## Exercise instructions
Copy every one of the lines below word for word.

[Saved data entries]

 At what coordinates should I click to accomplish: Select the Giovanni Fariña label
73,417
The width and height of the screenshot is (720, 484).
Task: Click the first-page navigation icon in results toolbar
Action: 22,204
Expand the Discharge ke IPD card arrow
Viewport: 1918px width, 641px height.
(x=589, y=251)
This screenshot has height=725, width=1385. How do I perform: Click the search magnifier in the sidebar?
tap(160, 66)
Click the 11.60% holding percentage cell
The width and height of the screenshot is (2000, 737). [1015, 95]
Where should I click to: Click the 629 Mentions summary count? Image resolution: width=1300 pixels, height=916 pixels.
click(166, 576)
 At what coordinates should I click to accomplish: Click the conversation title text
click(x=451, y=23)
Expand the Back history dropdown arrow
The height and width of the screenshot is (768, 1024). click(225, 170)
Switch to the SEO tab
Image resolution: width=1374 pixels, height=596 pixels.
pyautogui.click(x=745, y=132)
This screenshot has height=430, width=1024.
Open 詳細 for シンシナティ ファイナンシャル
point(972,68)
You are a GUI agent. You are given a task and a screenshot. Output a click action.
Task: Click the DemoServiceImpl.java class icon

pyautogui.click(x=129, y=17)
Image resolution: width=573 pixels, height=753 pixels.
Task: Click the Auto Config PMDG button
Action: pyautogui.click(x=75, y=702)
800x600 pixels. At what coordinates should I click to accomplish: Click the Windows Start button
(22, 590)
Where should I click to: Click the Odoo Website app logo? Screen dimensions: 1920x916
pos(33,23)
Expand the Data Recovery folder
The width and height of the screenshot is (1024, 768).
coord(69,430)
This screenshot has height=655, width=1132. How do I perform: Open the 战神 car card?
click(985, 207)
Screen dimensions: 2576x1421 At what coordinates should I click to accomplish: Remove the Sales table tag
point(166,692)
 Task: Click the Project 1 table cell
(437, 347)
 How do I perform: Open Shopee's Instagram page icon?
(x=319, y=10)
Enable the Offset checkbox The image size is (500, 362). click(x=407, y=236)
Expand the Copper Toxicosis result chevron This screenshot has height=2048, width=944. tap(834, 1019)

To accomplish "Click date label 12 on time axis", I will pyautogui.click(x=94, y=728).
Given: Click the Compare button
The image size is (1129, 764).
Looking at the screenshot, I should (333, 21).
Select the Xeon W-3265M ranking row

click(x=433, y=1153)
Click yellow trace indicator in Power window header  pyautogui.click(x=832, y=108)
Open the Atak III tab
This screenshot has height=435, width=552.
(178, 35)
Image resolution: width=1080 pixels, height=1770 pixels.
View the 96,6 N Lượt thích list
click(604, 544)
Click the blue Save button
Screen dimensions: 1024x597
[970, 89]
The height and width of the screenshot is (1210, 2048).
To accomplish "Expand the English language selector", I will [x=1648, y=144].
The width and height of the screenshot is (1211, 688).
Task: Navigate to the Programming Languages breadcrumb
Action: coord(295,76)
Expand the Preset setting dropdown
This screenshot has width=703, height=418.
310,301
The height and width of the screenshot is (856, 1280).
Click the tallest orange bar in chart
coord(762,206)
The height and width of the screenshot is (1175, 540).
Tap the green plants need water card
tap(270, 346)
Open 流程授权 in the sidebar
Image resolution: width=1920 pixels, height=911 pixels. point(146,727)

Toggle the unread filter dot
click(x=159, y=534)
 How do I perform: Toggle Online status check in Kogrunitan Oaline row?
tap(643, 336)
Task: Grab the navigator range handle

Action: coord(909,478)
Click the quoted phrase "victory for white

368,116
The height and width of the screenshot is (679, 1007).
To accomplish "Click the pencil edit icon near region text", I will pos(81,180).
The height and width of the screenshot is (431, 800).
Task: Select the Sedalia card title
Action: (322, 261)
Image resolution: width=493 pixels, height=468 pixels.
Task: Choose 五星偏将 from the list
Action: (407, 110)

## Output for this task
 At what coordinates should I click to accomplish: Select the Giovanni Fariña label
73,417
The width and height of the screenshot is (720, 484).
Task: Click the first-page navigation icon in results toolbar
Action: 22,204
Expand the Discharge ke IPD card arrow
Viewport: 1918px width, 641px height.
(x=589, y=251)
This screenshot has height=725, width=1385. How do I perform: Click the search magnifier in the sidebar?
tap(160, 66)
Click the 11.60% holding percentage cell
The width and height of the screenshot is (2000, 737). [1015, 95]
Where should I click to: Click the 629 Mentions summary count? Image resolution: width=1300 pixels, height=916 pixels.
click(166, 576)
 At what coordinates should I click to accomplish: Click the conversation title text
click(x=451, y=23)
Expand the Back history dropdown arrow
The height and width of the screenshot is (768, 1024). click(225, 170)
Switch to the SEO tab
Image resolution: width=1374 pixels, height=596 pixels.
pyautogui.click(x=745, y=132)
This screenshot has height=430, width=1024.
Open 詳細 for シンシナティ ファイナンシャル
point(972,68)
You are a GUI agent. You are given a task and a screenshot. Output a click action.
Task: Click the DemoServiceImpl.java class icon

pyautogui.click(x=129, y=17)
Image resolution: width=573 pixels, height=753 pixels.
Task: Click the Auto Config PMDG button
Action: pyautogui.click(x=75, y=702)
800x600 pixels. At what coordinates should I click to accomplish: Click the Windows Start button
(22, 590)
Where should I click to: Click the Odoo Website app logo? Screen dimensions: 1920x916
pos(33,23)
Expand the Data Recovery folder
The width and height of the screenshot is (1024, 768).
coord(69,430)
This screenshot has height=655, width=1132. How do I perform: Open the 战神 car card?
click(985, 207)
Screen dimensions: 2576x1421 At what coordinates should I click to accomplish: Remove the Sales table tag
point(166,692)
 Task: Click the Project 1 table cell
(437, 347)
 How do I perform: Open Shopee's Instagram page icon?
(x=319, y=10)
Enable the Offset checkbox The image size is (500, 362). click(x=407, y=236)
Expand the Copper Toxicosis result chevron This screenshot has height=2048, width=944. tap(834, 1019)

To accomplish "Click date label 12 on time axis", I will pyautogui.click(x=94, y=728).
Given: Click the Compare button
The image size is (1129, 764).
Looking at the screenshot, I should (333, 21).
Select the Xeon W-3265M ranking row

click(x=433, y=1153)
Click yellow trace indicator in Power window header  pyautogui.click(x=832, y=108)
Open the Atak III tab
This screenshot has height=435, width=552.
(178, 35)
Image resolution: width=1080 pixels, height=1770 pixels.
View the 96,6 N Lượt thích list
click(604, 544)
Click the blue Save button
Screen dimensions: 1024x597
[970, 89]
The height and width of the screenshot is (1210, 2048).
To accomplish "Expand the English language selector", I will [x=1648, y=144].
The width and height of the screenshot is (1211, 688).
Task: Navigate to the Programming Languages breadcrumb
Action: coord(295,76)
Expand the Preset setting dropdown
This screenshot has width=703, height=418.
310,301
The height and width of the screenshot is (856, 1280).
Click the tallest orange bar in chart
coord(762,206)
The height and width of the screenshot is (1175, 540).
Tap the green plants need water card
tap(270, 346)
Open 流程授权 in the sidebar
Image resolution: width=1920 pixels, height=911 pixels. point(146,727)

Toggle the unread filter dot
click(x=159, y=534)
 How do I perform: Toggle Online status check in Kogrunitan Oaline row?
tap(643, 336)
Task: Grab the navigator range handle

Action: coord(909,478)
Click the quoted phrase "victory for white

368,116
The height and width of the screenshot is (679, 1007).
To accomplish "Click the pencil edit icon near region text", I will pos(81,180).
The height and width of the screenshot is (431, 800).
Task: Select the Sedalia card title
Action: (322, 261)
Image resolution: width=493 pixels, height=468 pixels.
Task: Choose 五星偏将 from the list
Action: (407, 110)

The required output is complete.